CORAM :      LE JUGE STRAYER

         LE JUGE ROBERTSON
         LE JUGE ROTHSTEIN

ENTRE :


HAVANA HOUSE CIGAR & TOBACCO MERCHANTS LTD. et EMPRESSA CUBANA DEL TABACO faisant affaires sous les raisons sociales de CUBATABACO et de HABANOS S.A.,

     appelantes,

                                            

     - et -



     SKYWAY CIGAR STORE,

     intimée.



Audience tenue à Toronto (Ontario), les lundi et mardi 8 et 9 novembre 1999.

Jugement prononcé à l"audience à Toronto (Ontario), le mardi 9 novembre 1999.




MOTIFS DU JUGEMENT :      LE JUGE STRAYER







Date : 19991109


Dossier : A-349-98

A-350-98


CORAM :      LE JUGE STRAYER

         LE JUGE ROBERTSON
         LE JUGE ROTHSTEIN

ENTRE :


HAVANA HOUSE CIGAR & TOBACCO MERCHANTS LTD. et EMPRESSA CUBANA DEL TABACO faisant affaire sous les raisons sociales de CUBATABACO et de HABANOS S.A.,

     appelantes,

                                            

     - et -


     SKYWAY CIGAR STORE,

     intimée.


     MOTIFS DU JUGEMENT

     (prononcés à l"audience à Toronto (Ontario),

     le mardi 9 novembre 1999)

LE JUGE STRAYER

[1]      Les deux appels dont il est question en l"espèce ont été entendus ensemble puisqu"ils découlaient d"une seule action devant la Section de première instance. L"appel A-350-98 a été déposé par les appelantes à l"encontre d"un jugement sommaire dans lequel le juge des requêtes a déclaré la nullité et ordonné la radiation de quatre marques de commerce enregistrées au Canada par l"appelante Havana House Cigar & Tobacco Merchants Ltd. (Havana House). L"appel A-349-98 a été déposé par les appelantes à l"encontre du rejet de leur demande de jugement sommaire à l"endroit de l"intimée pour contrefaçon et imitation frauduleuse et pour d"autres réparations demandées en vertu de l"article 7 de la Loi sur les marques de commerce . L"intimée a interjeté des appels incidents, prétendant que l"action en contrefaçon, en imitation frauduleuse, etc., aurait dû être rejetée intégralement.

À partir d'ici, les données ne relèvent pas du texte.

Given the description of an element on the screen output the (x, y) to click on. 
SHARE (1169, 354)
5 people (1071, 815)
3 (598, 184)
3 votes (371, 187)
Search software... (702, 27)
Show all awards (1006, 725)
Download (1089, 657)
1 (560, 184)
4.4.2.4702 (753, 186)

[2]      Pour ce qui est de l"appel A-350-98 relatif au jugement sommaire déclarant la nullité des marques de commerce canadiennes de l"appelante Havana House et ordonnant leur radiation, nous sommes tous d"avis que le juge de première instance a rendu l"ordonnance qui convenait. Les quatre marques de commerce en question sont apposées sur des produits du cigare à Cuba par les appelantes Cubatabaco ou Habanos S.A., qui sont respectivement le fabricant et le preneur de licence d"exportation de Cubatabaco. Il s"agit des marques officielles de certains produits du cigare à Cuba et celles-ci restent sur le produit au point de la vente au détail. Havana House, le distributeur canadien, ajoute simplement son estampille de distributeur exclusif au Canada sur les boîtes. Les points en litige concernant la validité des quatre marques de commerce, telles qu"elles ont été enregistrées en son propre nom par Havana House au Canada, soulevaient la question de savoir si Havana House avait employé les marques de commerce ou si elle l"avait fait avant l"enregistrement, et si ces marques étaient distinctives de Havana House lorsque les enregistrements ont été contestés en novembre 1996.

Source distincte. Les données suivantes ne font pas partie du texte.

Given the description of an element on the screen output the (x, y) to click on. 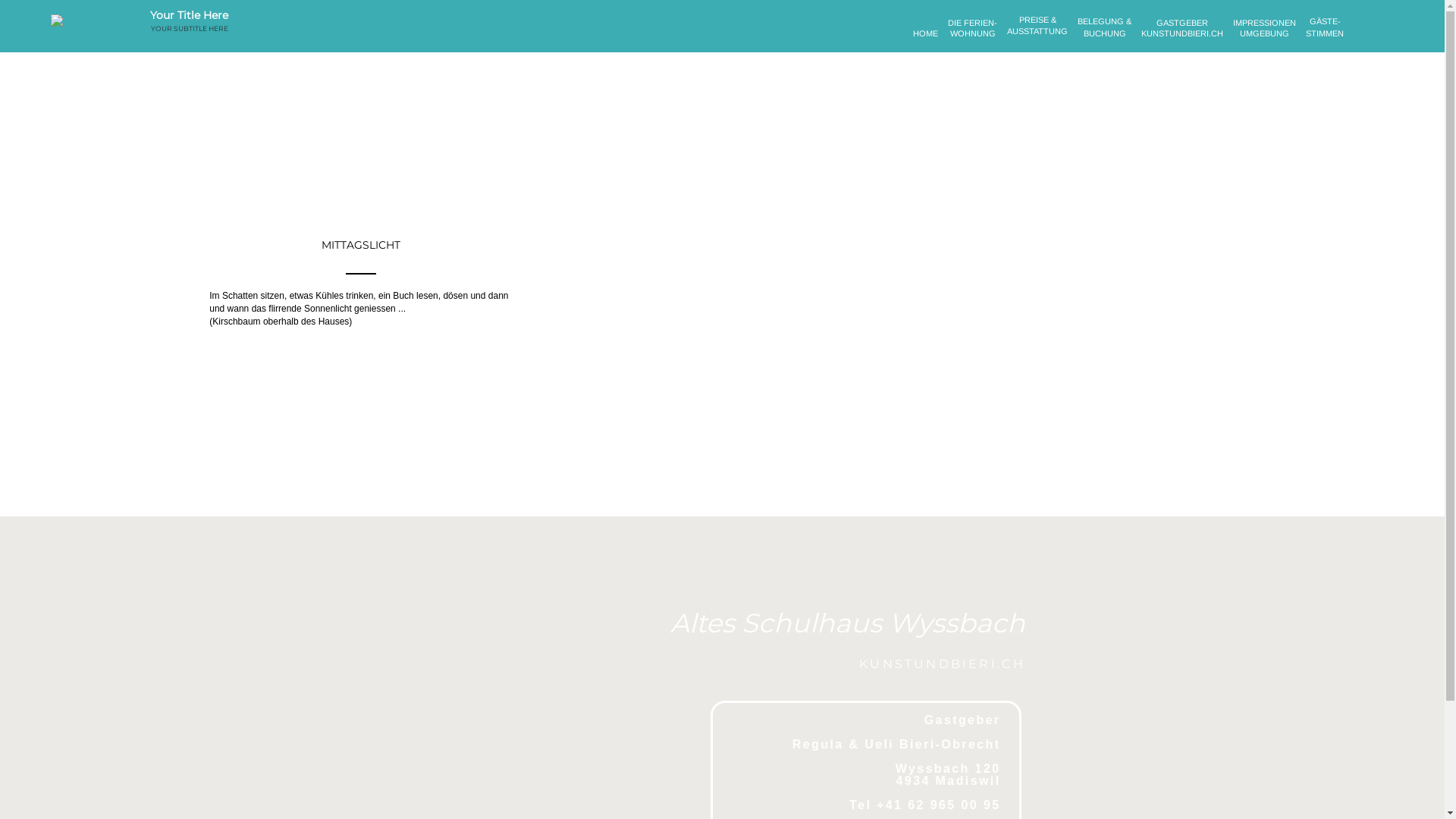
BELEGUNG &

[3]      Nous sommes tous d"avis que le juge des requêtes a eu raison de conclure à l"inexistence d"une preuve de l"emploi ou de l"acquisition d"un caractère distinctif par Havana House. Le juge a fait droit à la demande de jugement sommaire de la défenderesse, statuant que les quatre marques de commerce enregistrées au Canada par Havana House étaient invalides et ordonnant leur radiation. Nous sommes d"accord avec sa conclusion et nous rejetons l"appel de cette décision dans le dossier A-350-98.

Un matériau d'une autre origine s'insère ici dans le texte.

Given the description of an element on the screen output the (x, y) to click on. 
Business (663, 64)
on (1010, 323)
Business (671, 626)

[4]      Il reste à trancher l"appel A-349-98 concernant la demande de jugement sommaire présentée par les appelantes à l"encontre de l"intimée pour contrefaçon de leurs marques de commerce ainsi que pour imitation frauduleuse, dépréciation de l"achalandage attaché à leurs marques de commerce, appel de l"attention du public sur les marchandises de l"intimée de manière à causer de la confusion et emploi de descriptions fausses. Le juge des requêtes a rejeté la demande de jugement sommaire qu"avaient présentée les appelantes pour ces motifs, mais il a aussi rejeté la demande présentée par l"intimée, et entendue en même temps, afin d"obtenir le rejet sommaire de ces revendications. L"avocat des appelantes n"a plus soutenu devant nous qu"il devrait y avoir un jugement sommaire en faveur de ses clientes, mais il a insisté sur le fait que le tribunal devait instruire certaines questions. Dans un appel incident, l"intimée a soutenu que le juge des requêtes aurait dû faire droit à sa demande de rejet sommaire de l"action des appelantes.

[5]      Il convient tout d"abord de souligner que l"ordonnance du juge des requêtes n"est pas très claire quant à son intention sur ce point. L"ordonnance est libellée de la manière suivante :

         Pour les motifs exposés dans les motifs de mon ordonnance, la demande de jugement sommaire de la défenderesse est accueillie et les dépens sont adjugés à la défenderesse. Les quatre marques de commerce HOYO DE MONTERREY DE JOSÉ GENER HABANA, MONTE CRISTO HABANA et dessin, MONTECRISTO et ROMEO Y JULIETA sont invalides et sont radiées du registre des marques de commerce. La demande de jugement sommaire présentée par les demanderesses sur le fondement de la contrefaçon et de l"imitation frauduleuse est rejetée.

[6]      Même si, comme on peut le constater, la première phrase de l"ordonnance semble accueillir intégralement la demande de jugement sommaire de l"intimée, y compris le rejet de toutes les revendications des appelantes, la dernière phrase laisse entendre que l"action est encore pendante. Les appelantes soutiennent qu"il ressort des motifs du juge des requêtes que celui-ci n"a pas rejeté leur action, mais a simplement refusé de leur accorder un jugement sommaire. Cela semble être le cas, même s"il incombait aux appelantes de déposer une requête conformément à la règle 337(5) si elles pensaient que l"ordonnance n"était pas en accord avec les motifs.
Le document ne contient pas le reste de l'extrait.